A Universidade do Estado do Rio de Janeiro (Uerj) acionou a Justiça na 13ª Vara de Fazenda Pública com um pedido de reintegração de posse do campus do Maracanã, estabelecendo multa diária de R$ 10 mil em caso de descumprimento. A ação judicial surge após a ocupação do campus por estudantes em julho, que protestavam contra a nova política de bolsas de estudo. A universidade identificou cinco supostos responsáveis pela organização da ocupação, incluindo um servidor público. As informações são do jornalista Ancelmo Gois, do Globo.
A ocupação teve início na reitoria e, com o tempo, se estendeu ao Pavilhão João Lyra Filho, o principal edifício do campus do Maracanã. Como resultado, as aulas foram suspensas.
“Após forçarem e derrubarem as portas, danificando patrimônio público, uma grande parte dos invasores ocupou o local, impedindo o regular funcionamento da Universidade. Todas as entradas do prédio ficaram obstruídas com móveis e objetos e o efetivo de seguranças não foi capaz de reabrir as portas”, diz a ação.
Por causa disso, a universidade alega que há mais de três mil servidores sem trabalhar. Mais de dez mil alunos estariam sem aula.
“Como se pode ver, a Reitoria da Uerj esgotou todos os meios pacíficos para atender as reivindicações e viabilizar a desocupação pacífica e ordeira dos seus prédios”, diz o texto.
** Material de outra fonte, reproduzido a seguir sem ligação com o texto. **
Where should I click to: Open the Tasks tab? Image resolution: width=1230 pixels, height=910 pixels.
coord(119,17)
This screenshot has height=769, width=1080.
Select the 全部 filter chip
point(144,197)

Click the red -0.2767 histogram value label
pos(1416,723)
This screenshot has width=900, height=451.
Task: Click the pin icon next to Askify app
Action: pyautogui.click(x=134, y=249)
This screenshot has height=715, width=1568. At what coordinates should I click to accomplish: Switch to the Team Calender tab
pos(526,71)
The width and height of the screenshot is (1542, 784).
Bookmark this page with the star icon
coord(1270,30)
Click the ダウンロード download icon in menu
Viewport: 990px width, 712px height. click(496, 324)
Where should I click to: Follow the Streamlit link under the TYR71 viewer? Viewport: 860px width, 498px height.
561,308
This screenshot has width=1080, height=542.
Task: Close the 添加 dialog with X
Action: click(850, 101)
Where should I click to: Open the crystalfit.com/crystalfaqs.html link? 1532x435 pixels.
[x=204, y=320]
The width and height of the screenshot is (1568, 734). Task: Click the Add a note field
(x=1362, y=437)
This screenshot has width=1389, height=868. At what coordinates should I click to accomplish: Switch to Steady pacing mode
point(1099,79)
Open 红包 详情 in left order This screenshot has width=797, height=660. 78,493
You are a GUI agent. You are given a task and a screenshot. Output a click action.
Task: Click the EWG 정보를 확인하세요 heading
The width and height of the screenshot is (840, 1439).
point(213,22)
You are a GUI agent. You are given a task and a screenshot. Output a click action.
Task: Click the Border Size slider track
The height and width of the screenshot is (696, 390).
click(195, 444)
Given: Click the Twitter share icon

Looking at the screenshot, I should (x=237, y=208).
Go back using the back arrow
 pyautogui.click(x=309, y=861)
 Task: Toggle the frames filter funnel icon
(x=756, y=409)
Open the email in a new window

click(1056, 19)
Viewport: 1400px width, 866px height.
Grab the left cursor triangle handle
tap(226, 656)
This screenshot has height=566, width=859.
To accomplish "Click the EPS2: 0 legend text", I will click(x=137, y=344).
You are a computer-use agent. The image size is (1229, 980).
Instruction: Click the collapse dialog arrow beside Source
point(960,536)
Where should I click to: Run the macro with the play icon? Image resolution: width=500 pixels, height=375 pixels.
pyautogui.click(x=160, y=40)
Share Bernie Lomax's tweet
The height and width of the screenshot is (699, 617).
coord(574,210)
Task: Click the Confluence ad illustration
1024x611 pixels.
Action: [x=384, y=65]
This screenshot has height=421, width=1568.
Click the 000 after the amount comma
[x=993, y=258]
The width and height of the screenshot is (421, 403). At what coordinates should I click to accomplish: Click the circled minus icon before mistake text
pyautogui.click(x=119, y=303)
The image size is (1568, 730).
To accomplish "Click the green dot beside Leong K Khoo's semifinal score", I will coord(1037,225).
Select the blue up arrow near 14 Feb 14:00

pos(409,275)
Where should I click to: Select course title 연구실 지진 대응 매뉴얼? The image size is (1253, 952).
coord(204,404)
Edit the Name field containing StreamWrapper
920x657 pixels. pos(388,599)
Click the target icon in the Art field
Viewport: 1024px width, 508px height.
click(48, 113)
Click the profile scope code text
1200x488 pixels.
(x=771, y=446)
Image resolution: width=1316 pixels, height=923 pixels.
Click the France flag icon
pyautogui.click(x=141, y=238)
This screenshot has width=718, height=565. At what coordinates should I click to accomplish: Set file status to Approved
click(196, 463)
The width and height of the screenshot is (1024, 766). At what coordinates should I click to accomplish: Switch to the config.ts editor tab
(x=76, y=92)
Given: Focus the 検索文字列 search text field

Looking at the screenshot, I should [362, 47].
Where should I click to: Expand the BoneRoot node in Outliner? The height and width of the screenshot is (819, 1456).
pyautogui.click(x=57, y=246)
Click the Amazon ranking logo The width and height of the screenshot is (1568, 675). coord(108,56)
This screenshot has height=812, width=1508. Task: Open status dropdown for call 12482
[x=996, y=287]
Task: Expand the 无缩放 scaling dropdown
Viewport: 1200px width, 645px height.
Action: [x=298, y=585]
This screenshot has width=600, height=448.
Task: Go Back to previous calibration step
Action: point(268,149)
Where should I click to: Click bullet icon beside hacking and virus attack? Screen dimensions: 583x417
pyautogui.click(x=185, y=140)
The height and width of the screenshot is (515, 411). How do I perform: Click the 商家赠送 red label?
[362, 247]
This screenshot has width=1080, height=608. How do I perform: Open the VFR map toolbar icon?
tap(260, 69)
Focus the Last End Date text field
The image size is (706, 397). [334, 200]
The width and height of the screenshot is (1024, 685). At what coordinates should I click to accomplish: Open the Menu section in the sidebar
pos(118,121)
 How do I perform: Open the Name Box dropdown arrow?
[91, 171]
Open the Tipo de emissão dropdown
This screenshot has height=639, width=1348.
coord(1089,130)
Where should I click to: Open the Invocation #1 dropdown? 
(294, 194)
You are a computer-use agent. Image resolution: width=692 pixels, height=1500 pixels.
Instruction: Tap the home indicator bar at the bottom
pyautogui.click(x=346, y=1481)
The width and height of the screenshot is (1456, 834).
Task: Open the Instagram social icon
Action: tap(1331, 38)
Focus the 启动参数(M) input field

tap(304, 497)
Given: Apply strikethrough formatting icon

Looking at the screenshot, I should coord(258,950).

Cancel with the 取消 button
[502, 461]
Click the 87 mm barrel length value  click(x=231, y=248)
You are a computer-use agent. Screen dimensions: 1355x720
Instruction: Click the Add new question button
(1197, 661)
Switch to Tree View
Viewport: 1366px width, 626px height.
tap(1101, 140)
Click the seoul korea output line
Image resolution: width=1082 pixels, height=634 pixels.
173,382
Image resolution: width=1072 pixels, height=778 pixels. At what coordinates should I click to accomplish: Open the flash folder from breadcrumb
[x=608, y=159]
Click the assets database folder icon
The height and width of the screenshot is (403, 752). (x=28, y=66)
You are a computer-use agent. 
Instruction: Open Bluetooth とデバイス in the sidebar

“O comando da ocupação, entretanto, permanece irredutível, sendo que sequer é possível atestar que todos os ocupantes são realmente alunos, uma vez que “muitos” deles usam camisas e panos para encobrir o rosto. Alguns, inclusive, estão munidos de “pedaços de pau” e outros objetos, o que impede, nesse momento, apenas o uso da segurança patrimonial contratada pela Uerj”.